A bancada de Mato Grosso no Senado Federal fechou questão em torno da necessidade de extensão da ferrovia Ferronorte até a cidade de Cuiabá. Atualmente, os trilhos do empreendimento – que liga Mato Grosso ao Porto de Santos, em São Paulo –  se encontram em Rondonópolis, no Sul do Estado.

 

Nesta terça-feira (26) os senadores Wellington Fagundes (PR), Jayme Campos (DEM) e Selma Arruda (PSL) pediram que o ministro Tarcísio Gomes de Freitas inclua a ferrovia como uma das prioridades do Ministério da Infraestrutura.

 

Além da Ferronorte, as diretrizes e planos do Ministério em relação a rodovias, ferrovias, aeroportos e obras públicas, apresentadas pelo ministro durante audiência na Comissão de Infraestrutura do Senado, contemplam Mato Grosso com as ferrovias Ferrogrão, ligando Sinop a Miritituba, no Pará, e a Ferrovia de Integração do Centro Oeste (FICO), entre Água Boa e Campinorte, em Goiás, na extensão da Ferrovia Norte-Sul.

 

Vice-presidente da CI, Wellington Fagundes ressaltou que Mato Grosso produz muito, e com qualidade, mas está distante dos portos. Disse ainda que o Estado, por causa disso, “tem entusiasmo com tudo que diz respeito à infraestrutura” e que os esforços não se concentram apenas na implantação da FICO ou na Ferrogrão.

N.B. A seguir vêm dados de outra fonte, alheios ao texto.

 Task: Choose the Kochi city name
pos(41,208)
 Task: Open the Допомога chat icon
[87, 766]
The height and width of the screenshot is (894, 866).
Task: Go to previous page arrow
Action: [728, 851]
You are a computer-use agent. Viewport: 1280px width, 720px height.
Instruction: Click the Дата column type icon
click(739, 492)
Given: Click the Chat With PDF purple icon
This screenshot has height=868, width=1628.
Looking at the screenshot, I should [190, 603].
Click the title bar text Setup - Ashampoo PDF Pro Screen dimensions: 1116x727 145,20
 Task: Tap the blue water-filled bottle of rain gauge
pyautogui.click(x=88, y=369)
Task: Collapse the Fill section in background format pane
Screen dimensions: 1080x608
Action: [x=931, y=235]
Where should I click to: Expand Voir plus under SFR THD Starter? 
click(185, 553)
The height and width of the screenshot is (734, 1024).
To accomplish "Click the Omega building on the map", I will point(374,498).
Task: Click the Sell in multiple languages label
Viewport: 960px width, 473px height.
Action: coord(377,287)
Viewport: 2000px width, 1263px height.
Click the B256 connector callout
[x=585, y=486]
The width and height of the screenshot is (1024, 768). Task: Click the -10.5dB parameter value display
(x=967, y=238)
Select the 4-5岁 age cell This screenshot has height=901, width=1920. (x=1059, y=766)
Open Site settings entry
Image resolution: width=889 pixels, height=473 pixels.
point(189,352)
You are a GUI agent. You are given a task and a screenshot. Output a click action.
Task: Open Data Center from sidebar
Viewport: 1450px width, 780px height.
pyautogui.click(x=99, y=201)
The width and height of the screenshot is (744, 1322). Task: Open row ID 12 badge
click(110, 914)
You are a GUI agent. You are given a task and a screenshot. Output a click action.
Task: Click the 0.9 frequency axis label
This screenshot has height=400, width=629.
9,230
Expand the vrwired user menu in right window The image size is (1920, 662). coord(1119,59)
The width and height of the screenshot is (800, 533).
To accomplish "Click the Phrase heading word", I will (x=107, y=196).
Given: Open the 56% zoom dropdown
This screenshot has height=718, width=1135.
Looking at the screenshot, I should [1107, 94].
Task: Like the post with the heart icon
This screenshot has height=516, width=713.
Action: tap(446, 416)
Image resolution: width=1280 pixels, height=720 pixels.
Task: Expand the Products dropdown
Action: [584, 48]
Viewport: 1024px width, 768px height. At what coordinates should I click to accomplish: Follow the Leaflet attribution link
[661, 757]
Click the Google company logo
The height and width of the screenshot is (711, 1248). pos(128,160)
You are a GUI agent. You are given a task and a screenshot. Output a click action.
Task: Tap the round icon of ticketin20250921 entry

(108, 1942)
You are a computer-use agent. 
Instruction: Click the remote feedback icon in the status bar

“Temos que avançar. Sair de Rondonópolis até Cuiabá, indo ao Norte com a Ferrogrão e com a FICO” – ele destacou, ao se dirigir ao ministro e defender também uma maior segurança jurídica aos investimentos.

 

Jayme Campos, por sua vez, enfatizou que a escassez de recursos para investimentos no país atinge não só o setor de transportes, mas todas as áreas, o que mostra a importância de parcerias e investimentos privados. Segundo ele, a chegada dos trilhos da Ferronorte até Cuiabá “é um sonho de todos os mato-grossenses”.

 

Para ele, a ferrovia é fundamental para a economia do Estado e para a região onde se localiza a Capital. “Havia muita expectativa com essa ferrovia para diminuir valores” – lembrou, ao alertar que a inconclusão do projeto pode transformar a região do Vale do Rio Cuiabá em “um bolsão de miséria”.

 

Assim como Wellington e Jayme, a senadora Selma cobrou do ministro a extensão, até Cuiabá, da ferrovia que chega a Rondonópolis. Para os parlamentares, esse trecho poderá fazer diferença significativa para o Estado e para o escoamento da produção agropecuária.

 

Os três senadores também cobraram do ministro uma posição sobre possível extinção da VALEC Engenharia, Construções e Ferrovias S.A. Freitas disse que não existe uma decisão sobre esse assunto.

 

A reunião durou mais de três horas e diversos parlamentares questionaram o ministro, principalmente em relação às demandas de seus respectivos Estados, como a pavimentação, duplicação ou restauração de rodovias federais.

 

O ministro confirmou que está previsto para 15 de março o leilão de concessão, por 30 anos, de 12 aeroportos, divididos em três blocos – Mato Grosso tem 4 aeroportos no pacote: Sinop, Alta Floresta, Rondonópolis e Várzea Grande, cidade da região metropolitana de Cuiabá.  No Nordeste serão 6 e no Sudeste 2, completando o edital de leilão.

 

Em sua apresentação, o ministro informou que até 2020 haverá leilões para concessão à iniciativa privada de trechos da BR-163, ligando Sinop a Miritituba, no Pará. Ele explicou que essa parceria será curta, de no máximo 15 anos, até que a ferrovia Ferrogrão seja implantada. As maiores tradings que operam no Brasil já manifestaram  interesse em realizar os investimentos para sua implantação.

 

Ferrovia da integração

 

Confirmada entre as diretrizes e metas do Ministério da Infraestrutura, a Ferrovia de Integração do Centro-Oeste (FICO) será debatida em audiência pública solicitada pelo senador Wellington Fagundes. A data ainda será definida pela Comissão de Infraestrutura. A implantação desse projeto depende ainda da renovação antecipada da concessão de ferrovias operadas pela Companhia Vale.

 

“Precisamos fazer com que o custo seja menor para aqueles que estão no interior produzindo e que tem alta capacidade de produção, uma alta produtividade, competindo com países de maior tecnologia aplicada do mundo. Sabe-se que, quando precisamos chegar com produtos nos portos, o lucro às vezes já foi” – enfatizou o republicano.